DIRECTIONS FOR THIS TASK: Give the listing again word for word, excluding the pictures it contains.

RECORDS PROVIDED:
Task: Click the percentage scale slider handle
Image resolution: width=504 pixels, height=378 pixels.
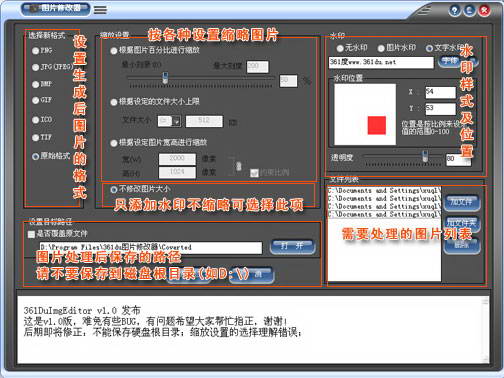Action: pos(165,78)
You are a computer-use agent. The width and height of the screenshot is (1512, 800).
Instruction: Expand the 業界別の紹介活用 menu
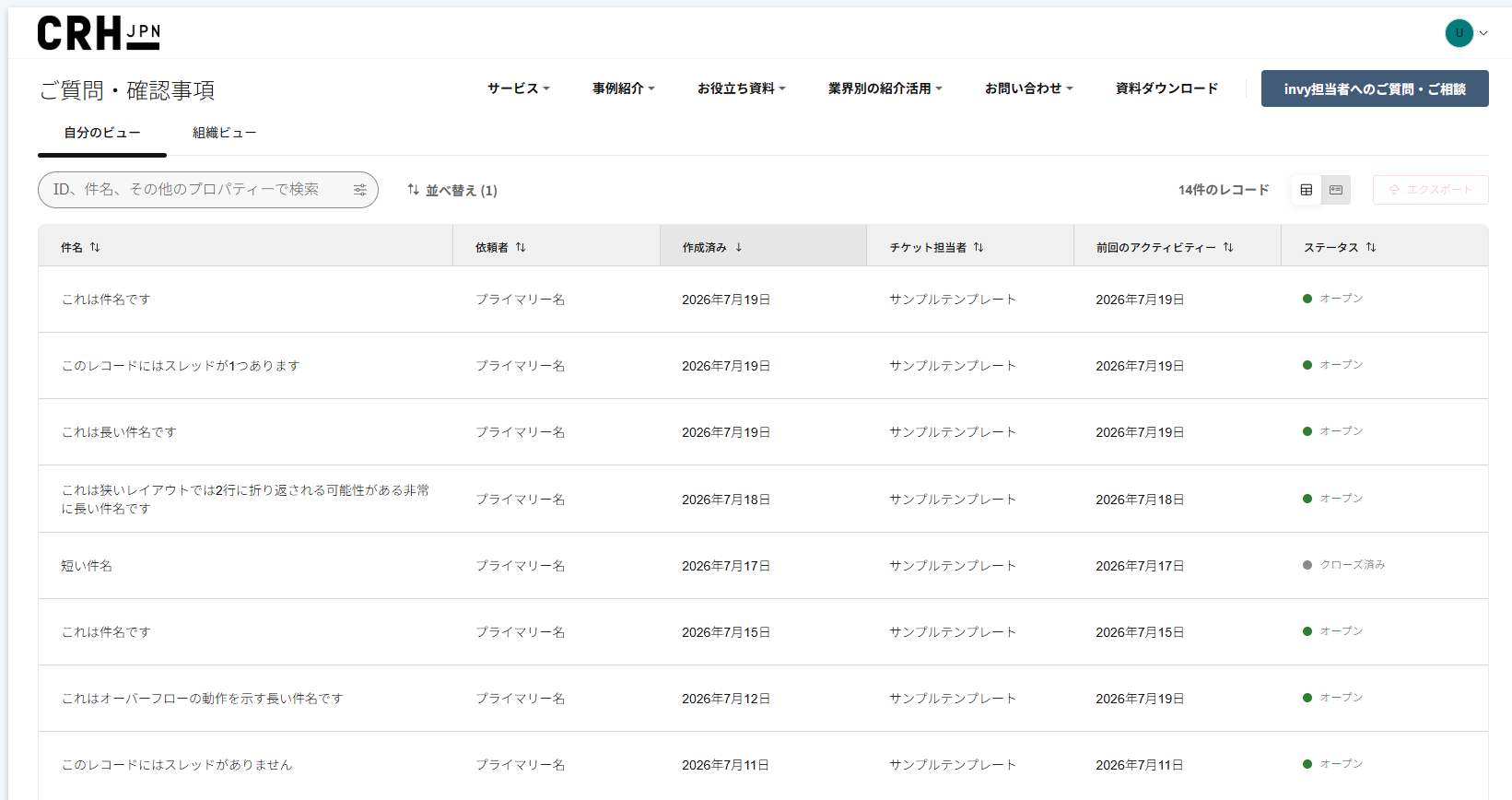885,88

RESULT:
Task: Click the percentage scale slider handle
Image resolution: width=504 pixels, height=378 pixels.
Action: pos(165,78)
You are a computer-use agent. The width and height of the screenshot is (1512, 800).
Instruction: Expand the 業界別の紹介活用 menu
885,88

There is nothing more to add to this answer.